Dabei soll sich der Kunde zwei Ortsvorwahlbereiche aussuchen können, mit denen er dann über sein Handy zum Festnetztarif telefonieren kann. Ein anderes Modell sieht die komplette Streichung der Geräte-Subvention vor. Im Gegenzug reduziert sich die monatliche Grundgebühr um die Hälfte.

Einem reinen Mobilfunkzugang mit so genannter Home-Option anstelle eines Festnetzanschlusses, wie ihn beispielsweise der Konkurrent O2 anbietet, erteilte T-Mobile-Chef René Obermann eine Absage. "Es wird kein T-Mobile zuhause geben."

Die Telekom setze vielmehr weiter auf eine Kombination von Mobilfunk, Festnetz und Zugang ins Internet via DSL. Dass sich die Preise für Mobilfunk und Festnetzanschluss angleichen, ist seiner Einschätzung nach in naher Zukunft nicht in Sicht. Eine mobile Flatrate sei langfristig jedoch vorstellbar.

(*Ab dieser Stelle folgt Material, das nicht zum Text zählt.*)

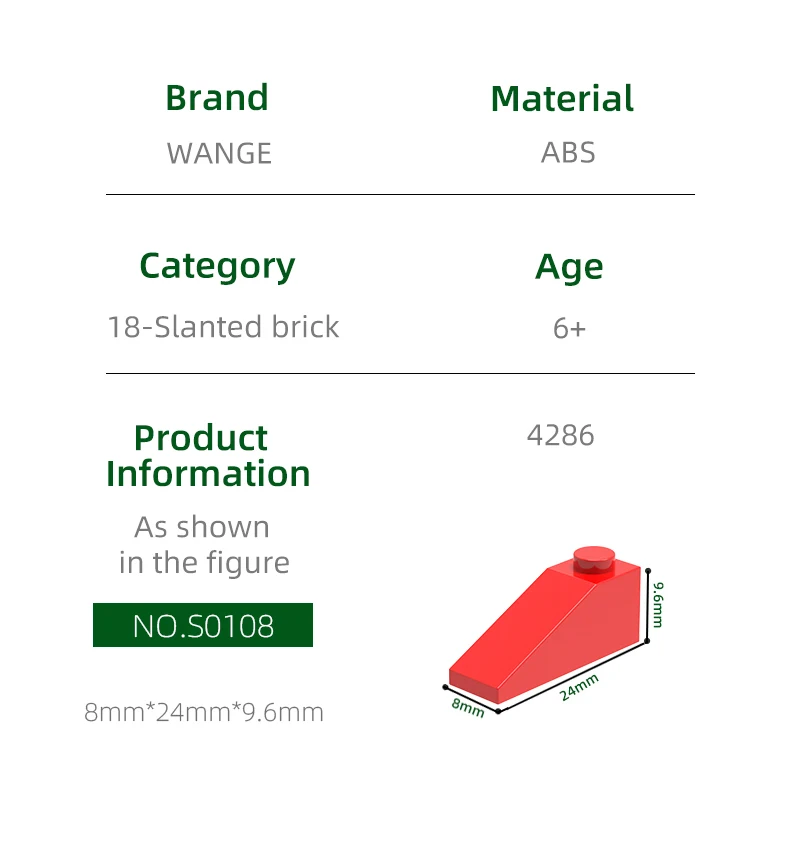Click the divider line below the Brand row
Screen dimensions: 800x852
coord(400,194)
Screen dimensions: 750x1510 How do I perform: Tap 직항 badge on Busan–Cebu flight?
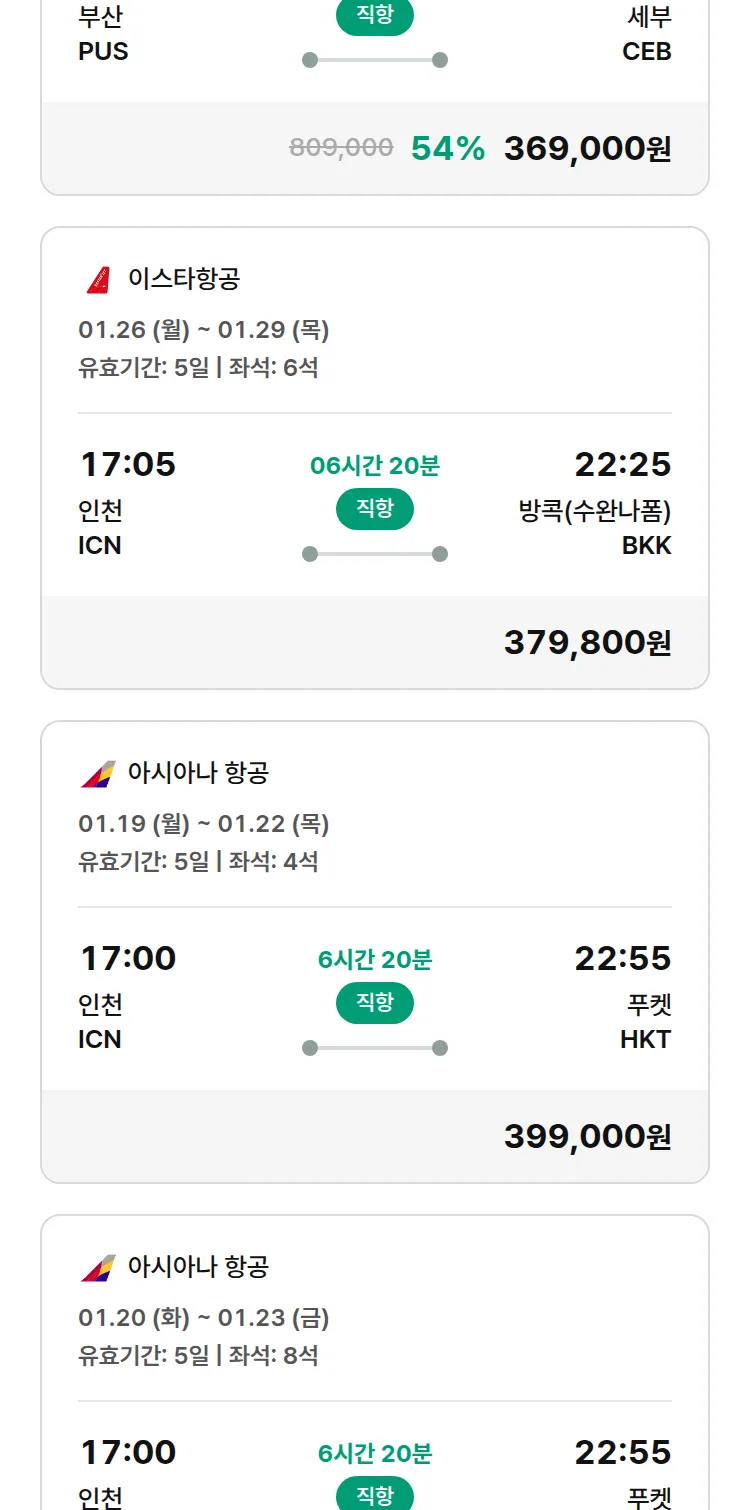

Die Einführung einer eigenen Billigmarke schloss Obermann aus. "Unterhalb von T-Mobile gibt es keine Bestrebungen, separate Marken zu betreiben." Vorstellbar seien eher speziell zugeschnittene Tarife und Angebote für einzelne Nutzergruppen unter dem Dach der eigenen Marke.

Gegenwärtig vermarktet bereits O2, der kleinste Netzbetreiber in Deutschland, zusammen mit dem Handelskonzern Tchibo Handy- Verträge. T-Mobiles schärfster Konkurrent Vodafone hatte auf der Cebit Interesse an diesem Modell signalisiert.